What this task involves: Extend the press release about inmate work crews cleaning public schools over the summer, starting after its final sentence.

Source passage:
+ + + + + + +
NORTH CAROLINA
DEPARTMENT OF CORRECTION
James B. Hunt, Jr., Governor
Theodis Beck, Secretary
Tracy Little, Director of Public Information (919) 733-4926

June 30, 2000

With Students Away for Summer, Inmates Clean Up Schools

RALEIGH -- From the mountains to the coast, inmates are involved in cleanup and maintenance projects in more than 80 public schools while North Carolina students are on summer vacation.

Throughout the summer, inmate work crews will be working in public schools painting classrooms, waxing hallways, washing windows, moving furniture and performing general maintenance duties as part of the Governor's Community Work Program.

"Gov. Hunt believes strongly that every able-bodied inmate should be working," DOC Secretary Theodis Beck said. "When inmates work for the schools, taxpayers and the public schools save money on labor. Inmates also develop job skills and a work ethic that will, hopefully, enable them to become productive citizens upon their release from the system."

Under the program, squads of up to 10 minimum custody inmates provide free manual labor for public agencies under the supervision of a correctional officer. Since the inmates are only allowed to work in the schools when the students are away, inmates normally tackle numerous projects for the public schools during the summer months.
+ + + + + + +
(Records for finding displayed items)
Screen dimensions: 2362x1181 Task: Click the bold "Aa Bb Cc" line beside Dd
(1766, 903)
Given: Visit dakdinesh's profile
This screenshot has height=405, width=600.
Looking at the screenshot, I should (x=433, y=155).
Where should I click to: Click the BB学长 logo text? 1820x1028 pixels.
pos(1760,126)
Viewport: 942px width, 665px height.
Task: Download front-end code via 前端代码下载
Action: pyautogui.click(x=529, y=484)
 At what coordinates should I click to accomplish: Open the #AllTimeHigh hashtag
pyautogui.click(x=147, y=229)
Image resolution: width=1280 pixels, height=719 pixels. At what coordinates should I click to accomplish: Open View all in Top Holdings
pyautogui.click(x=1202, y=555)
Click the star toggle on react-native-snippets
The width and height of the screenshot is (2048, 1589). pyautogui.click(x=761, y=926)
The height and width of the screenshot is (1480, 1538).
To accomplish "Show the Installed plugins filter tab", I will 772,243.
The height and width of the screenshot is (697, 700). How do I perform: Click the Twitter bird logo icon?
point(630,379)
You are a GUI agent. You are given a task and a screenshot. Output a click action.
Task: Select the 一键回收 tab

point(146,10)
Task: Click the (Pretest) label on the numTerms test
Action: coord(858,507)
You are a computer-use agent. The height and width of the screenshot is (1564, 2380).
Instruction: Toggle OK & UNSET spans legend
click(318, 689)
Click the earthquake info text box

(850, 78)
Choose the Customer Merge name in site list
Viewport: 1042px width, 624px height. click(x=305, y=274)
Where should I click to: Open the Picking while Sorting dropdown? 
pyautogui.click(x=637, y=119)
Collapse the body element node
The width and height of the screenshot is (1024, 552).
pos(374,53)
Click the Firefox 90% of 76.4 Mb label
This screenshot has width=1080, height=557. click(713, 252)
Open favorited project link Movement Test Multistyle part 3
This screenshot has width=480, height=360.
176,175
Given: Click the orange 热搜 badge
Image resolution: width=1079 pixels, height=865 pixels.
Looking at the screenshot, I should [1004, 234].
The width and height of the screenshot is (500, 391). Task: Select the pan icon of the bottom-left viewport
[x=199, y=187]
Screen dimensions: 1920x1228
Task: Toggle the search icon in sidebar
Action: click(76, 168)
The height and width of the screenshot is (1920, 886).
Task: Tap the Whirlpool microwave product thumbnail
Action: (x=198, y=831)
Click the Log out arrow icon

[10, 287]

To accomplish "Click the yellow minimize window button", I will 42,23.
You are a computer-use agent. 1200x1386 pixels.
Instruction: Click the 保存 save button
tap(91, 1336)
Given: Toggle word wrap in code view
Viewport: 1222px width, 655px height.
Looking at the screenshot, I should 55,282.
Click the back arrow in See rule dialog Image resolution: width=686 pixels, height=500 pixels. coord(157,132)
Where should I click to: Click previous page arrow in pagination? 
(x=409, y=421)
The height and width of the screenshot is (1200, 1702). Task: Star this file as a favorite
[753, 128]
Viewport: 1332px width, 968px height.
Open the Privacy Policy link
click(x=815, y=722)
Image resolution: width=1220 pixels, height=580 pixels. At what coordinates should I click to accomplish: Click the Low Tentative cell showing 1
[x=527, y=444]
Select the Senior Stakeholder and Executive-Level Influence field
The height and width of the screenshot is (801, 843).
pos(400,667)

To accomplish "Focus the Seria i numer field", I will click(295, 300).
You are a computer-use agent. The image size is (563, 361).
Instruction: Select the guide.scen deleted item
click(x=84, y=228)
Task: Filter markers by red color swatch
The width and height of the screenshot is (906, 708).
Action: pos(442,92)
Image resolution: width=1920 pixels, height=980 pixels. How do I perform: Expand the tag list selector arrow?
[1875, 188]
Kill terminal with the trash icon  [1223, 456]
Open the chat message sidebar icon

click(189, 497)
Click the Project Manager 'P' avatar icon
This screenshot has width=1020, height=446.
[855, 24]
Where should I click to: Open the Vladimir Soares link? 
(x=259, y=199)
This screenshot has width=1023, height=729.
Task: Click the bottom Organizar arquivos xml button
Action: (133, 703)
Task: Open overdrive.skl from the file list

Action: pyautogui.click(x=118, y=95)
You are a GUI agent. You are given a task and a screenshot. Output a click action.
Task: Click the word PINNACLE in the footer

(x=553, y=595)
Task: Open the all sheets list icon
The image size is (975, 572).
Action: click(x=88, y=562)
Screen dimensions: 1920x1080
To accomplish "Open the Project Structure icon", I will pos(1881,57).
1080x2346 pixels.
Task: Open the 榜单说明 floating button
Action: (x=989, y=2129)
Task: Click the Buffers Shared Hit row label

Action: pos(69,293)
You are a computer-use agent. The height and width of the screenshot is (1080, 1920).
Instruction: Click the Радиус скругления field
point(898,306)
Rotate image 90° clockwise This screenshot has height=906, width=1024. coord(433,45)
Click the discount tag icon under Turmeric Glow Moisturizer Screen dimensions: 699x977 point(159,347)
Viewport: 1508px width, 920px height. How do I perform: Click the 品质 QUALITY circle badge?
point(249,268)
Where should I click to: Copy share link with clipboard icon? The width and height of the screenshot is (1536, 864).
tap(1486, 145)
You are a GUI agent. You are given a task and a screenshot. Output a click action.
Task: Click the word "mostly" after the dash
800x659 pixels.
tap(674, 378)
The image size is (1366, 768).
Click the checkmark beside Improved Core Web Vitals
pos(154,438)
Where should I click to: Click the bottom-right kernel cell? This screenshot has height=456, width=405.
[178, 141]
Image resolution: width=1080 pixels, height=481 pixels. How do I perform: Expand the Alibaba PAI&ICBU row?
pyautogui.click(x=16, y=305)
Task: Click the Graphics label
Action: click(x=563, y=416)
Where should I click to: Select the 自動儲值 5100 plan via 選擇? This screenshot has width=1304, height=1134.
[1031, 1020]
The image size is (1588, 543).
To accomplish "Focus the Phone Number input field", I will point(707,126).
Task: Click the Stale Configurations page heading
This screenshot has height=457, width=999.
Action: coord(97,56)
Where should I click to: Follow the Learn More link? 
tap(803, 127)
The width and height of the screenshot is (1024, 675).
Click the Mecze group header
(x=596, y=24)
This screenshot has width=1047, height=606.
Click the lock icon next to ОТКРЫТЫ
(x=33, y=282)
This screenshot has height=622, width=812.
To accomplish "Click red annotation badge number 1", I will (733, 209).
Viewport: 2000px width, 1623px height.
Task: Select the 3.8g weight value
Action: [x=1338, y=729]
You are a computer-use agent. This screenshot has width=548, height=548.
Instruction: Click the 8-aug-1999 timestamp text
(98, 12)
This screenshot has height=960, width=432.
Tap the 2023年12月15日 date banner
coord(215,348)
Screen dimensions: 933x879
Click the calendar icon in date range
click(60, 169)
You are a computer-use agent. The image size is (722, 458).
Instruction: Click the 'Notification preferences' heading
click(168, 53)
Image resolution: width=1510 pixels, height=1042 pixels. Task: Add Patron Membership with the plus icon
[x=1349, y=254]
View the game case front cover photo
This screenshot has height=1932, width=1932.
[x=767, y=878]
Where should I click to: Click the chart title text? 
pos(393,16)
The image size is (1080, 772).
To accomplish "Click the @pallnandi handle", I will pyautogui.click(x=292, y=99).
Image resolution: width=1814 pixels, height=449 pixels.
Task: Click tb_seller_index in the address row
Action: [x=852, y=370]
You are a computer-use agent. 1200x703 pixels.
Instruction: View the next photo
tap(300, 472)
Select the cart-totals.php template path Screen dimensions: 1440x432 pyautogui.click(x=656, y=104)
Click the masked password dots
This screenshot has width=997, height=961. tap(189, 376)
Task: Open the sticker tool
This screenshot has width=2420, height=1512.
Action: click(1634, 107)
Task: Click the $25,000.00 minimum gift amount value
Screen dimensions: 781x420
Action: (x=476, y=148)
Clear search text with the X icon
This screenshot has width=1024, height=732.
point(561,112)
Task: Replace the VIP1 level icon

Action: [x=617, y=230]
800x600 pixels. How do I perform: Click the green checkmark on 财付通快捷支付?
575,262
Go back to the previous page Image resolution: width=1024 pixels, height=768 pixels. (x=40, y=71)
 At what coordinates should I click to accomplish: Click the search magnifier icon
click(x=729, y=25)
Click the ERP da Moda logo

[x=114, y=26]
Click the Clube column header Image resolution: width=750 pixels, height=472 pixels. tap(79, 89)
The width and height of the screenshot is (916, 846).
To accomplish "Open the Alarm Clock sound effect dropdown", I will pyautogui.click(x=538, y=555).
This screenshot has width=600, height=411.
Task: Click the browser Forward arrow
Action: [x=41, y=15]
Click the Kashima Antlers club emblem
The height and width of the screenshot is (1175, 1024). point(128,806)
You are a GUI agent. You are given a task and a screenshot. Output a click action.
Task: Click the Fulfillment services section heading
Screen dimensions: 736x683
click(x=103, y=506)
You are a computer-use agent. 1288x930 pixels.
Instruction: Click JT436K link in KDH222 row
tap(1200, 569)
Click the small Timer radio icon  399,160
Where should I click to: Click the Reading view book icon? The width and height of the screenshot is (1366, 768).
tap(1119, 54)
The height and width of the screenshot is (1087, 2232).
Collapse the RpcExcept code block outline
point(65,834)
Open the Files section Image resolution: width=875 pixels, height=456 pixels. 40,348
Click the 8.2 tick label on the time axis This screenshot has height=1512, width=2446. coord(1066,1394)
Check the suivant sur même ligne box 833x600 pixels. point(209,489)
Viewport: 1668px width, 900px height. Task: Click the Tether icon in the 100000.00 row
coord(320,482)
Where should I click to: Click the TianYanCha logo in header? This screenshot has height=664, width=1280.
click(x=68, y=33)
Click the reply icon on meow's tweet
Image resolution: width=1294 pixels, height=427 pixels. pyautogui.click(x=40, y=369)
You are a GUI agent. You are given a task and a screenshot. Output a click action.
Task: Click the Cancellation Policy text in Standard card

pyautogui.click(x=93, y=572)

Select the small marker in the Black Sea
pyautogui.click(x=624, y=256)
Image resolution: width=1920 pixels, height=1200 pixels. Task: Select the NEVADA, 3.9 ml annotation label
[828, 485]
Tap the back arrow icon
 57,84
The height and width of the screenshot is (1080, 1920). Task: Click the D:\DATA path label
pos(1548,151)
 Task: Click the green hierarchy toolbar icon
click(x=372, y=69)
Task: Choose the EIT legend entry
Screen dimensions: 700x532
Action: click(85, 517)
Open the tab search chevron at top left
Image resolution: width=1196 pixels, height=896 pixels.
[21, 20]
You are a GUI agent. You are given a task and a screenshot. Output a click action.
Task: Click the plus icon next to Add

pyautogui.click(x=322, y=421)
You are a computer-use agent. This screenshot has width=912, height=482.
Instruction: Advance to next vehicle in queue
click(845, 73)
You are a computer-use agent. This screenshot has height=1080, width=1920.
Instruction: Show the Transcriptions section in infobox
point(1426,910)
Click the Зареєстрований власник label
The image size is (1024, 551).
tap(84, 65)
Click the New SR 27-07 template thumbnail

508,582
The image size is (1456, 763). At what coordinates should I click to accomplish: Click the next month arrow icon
+ + + + + + +
Task answer:
Along the coast, inmates will be cleaning, painting classrooms, stripping and waxing floors, and removing carpet and cabinets at Columbia High School. In central North Carolina, inmates will be painting and landscaping at West Montgomery Middle school in Troy.

In the west, one Community Work project has inmates building a retaining wall and washing mobile units at Walnut Elementary School in Madison County, but this is not the first time the school has been helped by the Community Work Program.

In July 1998, arsonists destroyed Walnut Elementary School. After the fire, DOC sent inmate work crews to help set up mobile units and move furniture. Walnut principal Willa Wyatt said the help her school received was invaluable. "If not for the Department of Correction, we would not have been able to reopen. Wyatt went on to say that when the inmate labor crews come to help each year, "It's the highlight of my summer. We have a tremendous dependence on them."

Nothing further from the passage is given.